(485ap) Cell-Free Protein Synthesis with the Addition of Molecular Chaperones

Several advances have allowed E. coli based cell-free protein synthesis (CFPS) to become a reliable and economical method of protein production. While production of simple, native proteins and some classes of complex proteins has often been high, production of certain classes of heterologous proteins such as antibodies, T-cell receptors, and some membrane receptors have typically still been relatively low. We have thus tried to mimic the folding environment of the eukaryotic endoplasmic reticulum (ER) by controlling the chemical conditions and through the addition of several different molecular chaperones. We show that introducing these modifications to cell-free protein synthesis can help improve the folding and production of non-native, secreted proteins such as antibody fragments and the extracellular domains of T-cell receptors and the surface protein CD-19.

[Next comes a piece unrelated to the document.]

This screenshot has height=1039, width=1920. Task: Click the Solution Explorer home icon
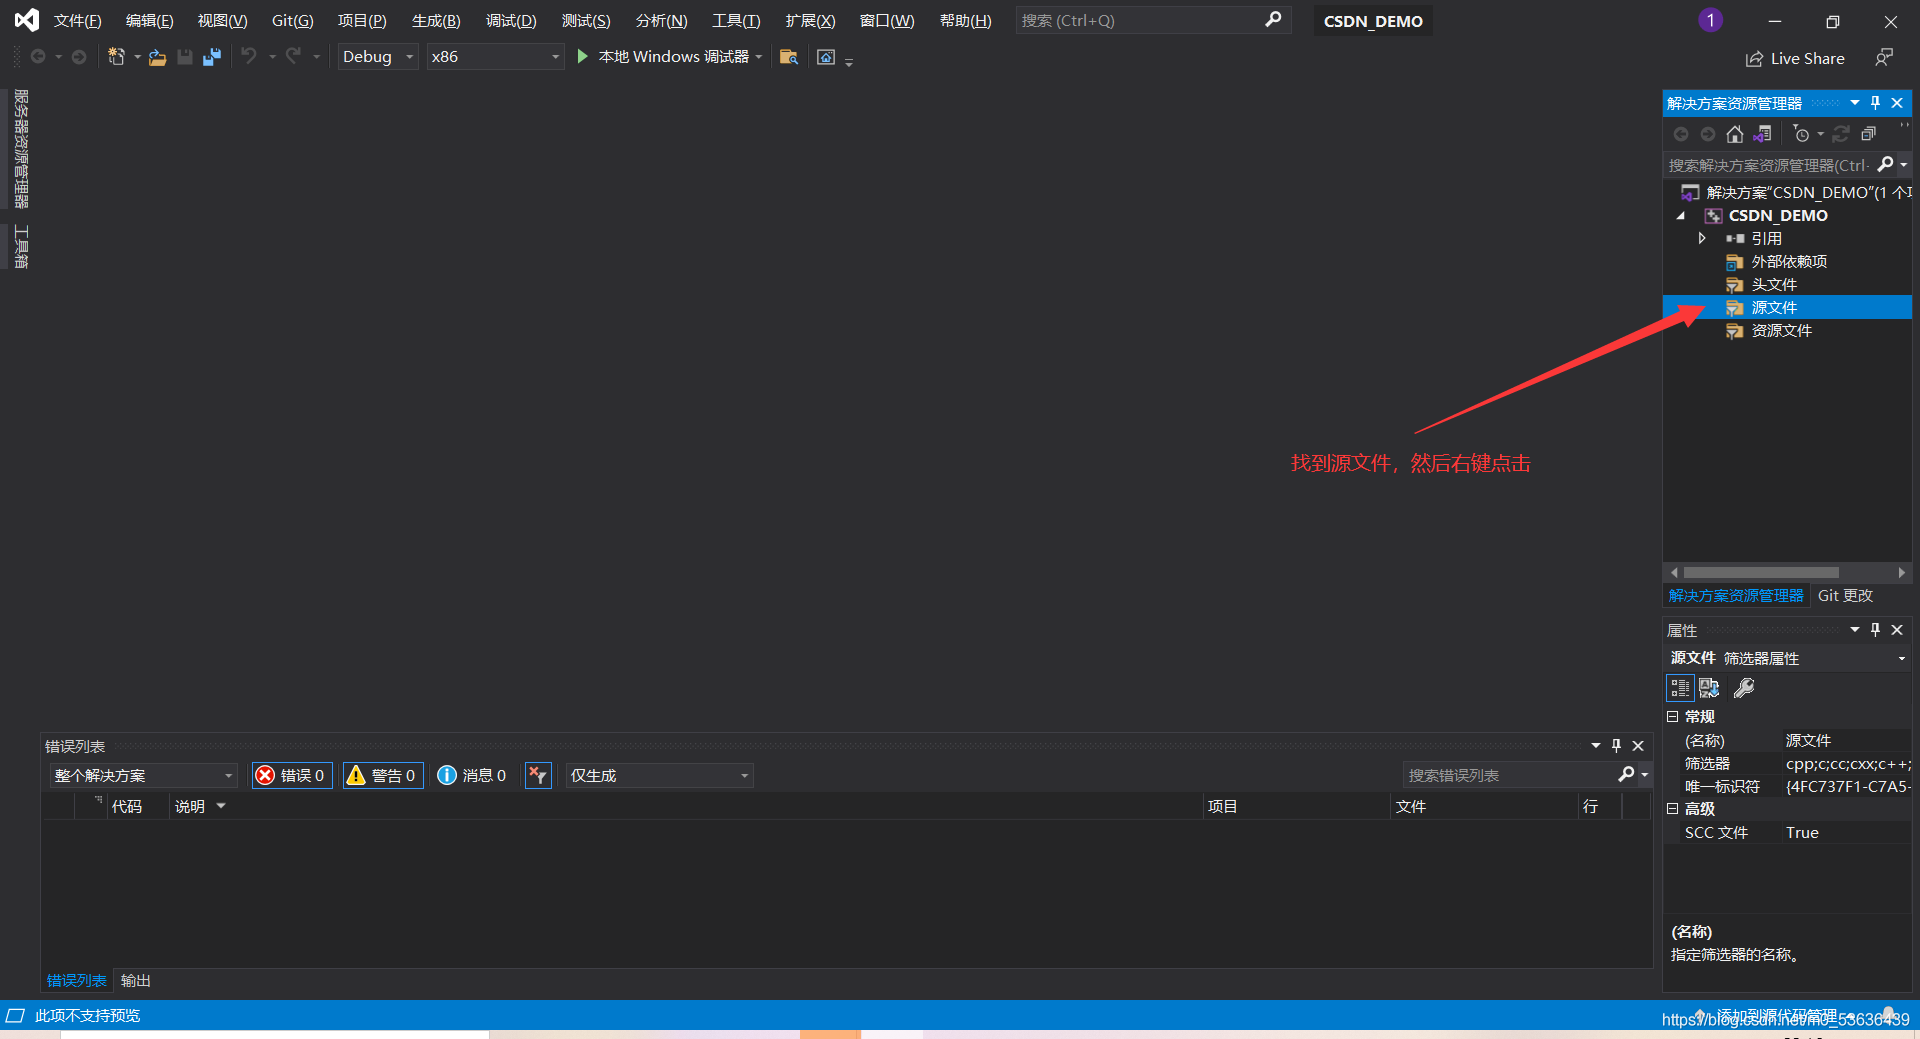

Addition of the Hsp70-family ER chaperone BiP helps increase the soluble production of these complex targets. Furthermore, we have modified BiP to bind to E. coli ribosomes, thereby promoting cotranslational folding much like its native function in the ER and show that this modification leads to further production improvements. Finally, we demonstrate that cell extracts expressing the chaperonin GroEL can help discourage intermolecular disulfide bond formation for CD-19 in a way that BiP cannot.